** START **

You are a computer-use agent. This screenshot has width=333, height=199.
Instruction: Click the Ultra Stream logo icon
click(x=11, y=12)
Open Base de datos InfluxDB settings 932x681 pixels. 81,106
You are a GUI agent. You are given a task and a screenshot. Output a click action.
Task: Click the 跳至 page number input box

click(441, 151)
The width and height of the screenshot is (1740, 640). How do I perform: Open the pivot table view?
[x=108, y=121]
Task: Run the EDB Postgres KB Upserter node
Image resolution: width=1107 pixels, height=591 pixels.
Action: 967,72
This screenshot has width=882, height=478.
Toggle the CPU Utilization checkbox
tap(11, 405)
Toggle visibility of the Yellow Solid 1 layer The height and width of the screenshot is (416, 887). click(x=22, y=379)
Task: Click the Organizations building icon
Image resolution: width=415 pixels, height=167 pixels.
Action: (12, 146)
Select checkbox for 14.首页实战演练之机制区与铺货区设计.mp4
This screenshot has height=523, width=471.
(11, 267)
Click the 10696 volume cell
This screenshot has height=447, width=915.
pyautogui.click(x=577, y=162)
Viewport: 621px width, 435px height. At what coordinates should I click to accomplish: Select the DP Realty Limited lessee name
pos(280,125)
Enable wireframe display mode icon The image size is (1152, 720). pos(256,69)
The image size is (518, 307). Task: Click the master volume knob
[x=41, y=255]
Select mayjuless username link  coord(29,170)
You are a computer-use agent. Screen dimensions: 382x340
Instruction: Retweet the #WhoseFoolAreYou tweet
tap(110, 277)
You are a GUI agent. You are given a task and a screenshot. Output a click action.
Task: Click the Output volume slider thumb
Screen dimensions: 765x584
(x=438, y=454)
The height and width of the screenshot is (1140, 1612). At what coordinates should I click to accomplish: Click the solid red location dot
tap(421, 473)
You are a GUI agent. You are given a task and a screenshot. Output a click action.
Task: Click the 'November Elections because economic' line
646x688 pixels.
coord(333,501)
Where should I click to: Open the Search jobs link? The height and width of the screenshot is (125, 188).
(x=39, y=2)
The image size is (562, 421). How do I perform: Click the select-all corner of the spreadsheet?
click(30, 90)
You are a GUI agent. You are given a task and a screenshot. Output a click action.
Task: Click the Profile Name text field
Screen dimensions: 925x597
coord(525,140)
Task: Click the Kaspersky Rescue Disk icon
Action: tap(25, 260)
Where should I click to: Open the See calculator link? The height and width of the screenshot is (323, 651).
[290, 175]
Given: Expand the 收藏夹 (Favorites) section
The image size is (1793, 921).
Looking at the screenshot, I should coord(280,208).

** END **

▶ _Task objective_
Copy every entry above word for word, with nothing added, dropped, or changed.

▶ _Result_
You are a computer-use agent. This screenshot has width=333, height=199.
Instruction: Click the Ultra Stream logo icon
click(x=11, y=12)
Open Base de datos InfluxDB settings 932x681 pixels. 81,106
You are a GUI agent. You are given a task and a screenshot. Output a click action.
Task: Click the 跳至 page number input box

click(441, 151)
The width and height of the screenshot is (1740, 640). How do I perform: Open the pivot table view?
[x=108, y=121]
Task: Run the EDB Postgres KB Upserter node
Image resolution: width=1107 pixels, height=591 pixels.
Action: 967,72
This screenshot has width=882, height=478.
Toggle the CPU Utilization checkbox
tap(11, 405)
Toggle visibility of the Yellow Solid 1 layer The height and width of the screenshot is (416, 887). click(x=22, y=379)
Task: Click the Organizations building icon
Image resolution: width=415 pixels, height=167 pixels.
Action: (12, 146)
Select checkbox for 14.首页实战演练之机制区与铺货区设计.mp4
This screenshot has height=523, width=471.
(11, 267)
Click the 10696 volume cell
This screenshot has height=447, width=915.
pyautogui.click(x=577, y=162)
Viewport: 621px width, 435px height. At what coordinates should I click to accomplish: Select the DP Realty Limited lessee name
pos(280,125)
Enable wireframe display mode icon The image size is (1152, 720). pos(256,69)
The image size is (518, 307). Task: Click the master volume knob
[x=41, y=255]
Select mayjuless username link  coord(29,170)
You are a computer-use agent. Screen dimensions: 382x340
Instruction: Retweet the #WhoseFoolAreYou tweet
tap(110, 277)
You are a GUI agent. You are given a task and a screenshot. Output a click action.
Task: Click the Output volume slider thumb
Screen dimensions: 765x584
(x=438, y=454)
The height and width of the screenshot is (1140, 1612). At what coordinates should I click to accomplish: Click the solid red location dot
tap(421, 473)
You are a GUI agent. You are given a task and a screenshot. Output a click action.
Task: Click the 'November Elections because economic' line
646x688 pixels.
coord(333,501)
Where should I click to: Open the Search jobs link? The height and width of the screenshot is (125, 188).
(x=39, y=2)
The image size is (562, 421). How do I perform: Click the select-all corner of the spreadsheet?
click(30, 90)
You are a GUI agent. You are given a task and a screenshot. Output a click action.
Task: Click the Profile Name text field
Screen dimensions: 925x597
coord(525,140)
Task: Click the Kaspersky Rescue Disk icon
Action: tap(25, 260)
Where should I click to: Open the See calculator link? The height and width of the screenshot is (323, 651).
[290, 175]
Given: Expand the 收藏夹 (Favorites) section
The image size is (1793, 921).
Looking at the screenshot, I should coord(280,208).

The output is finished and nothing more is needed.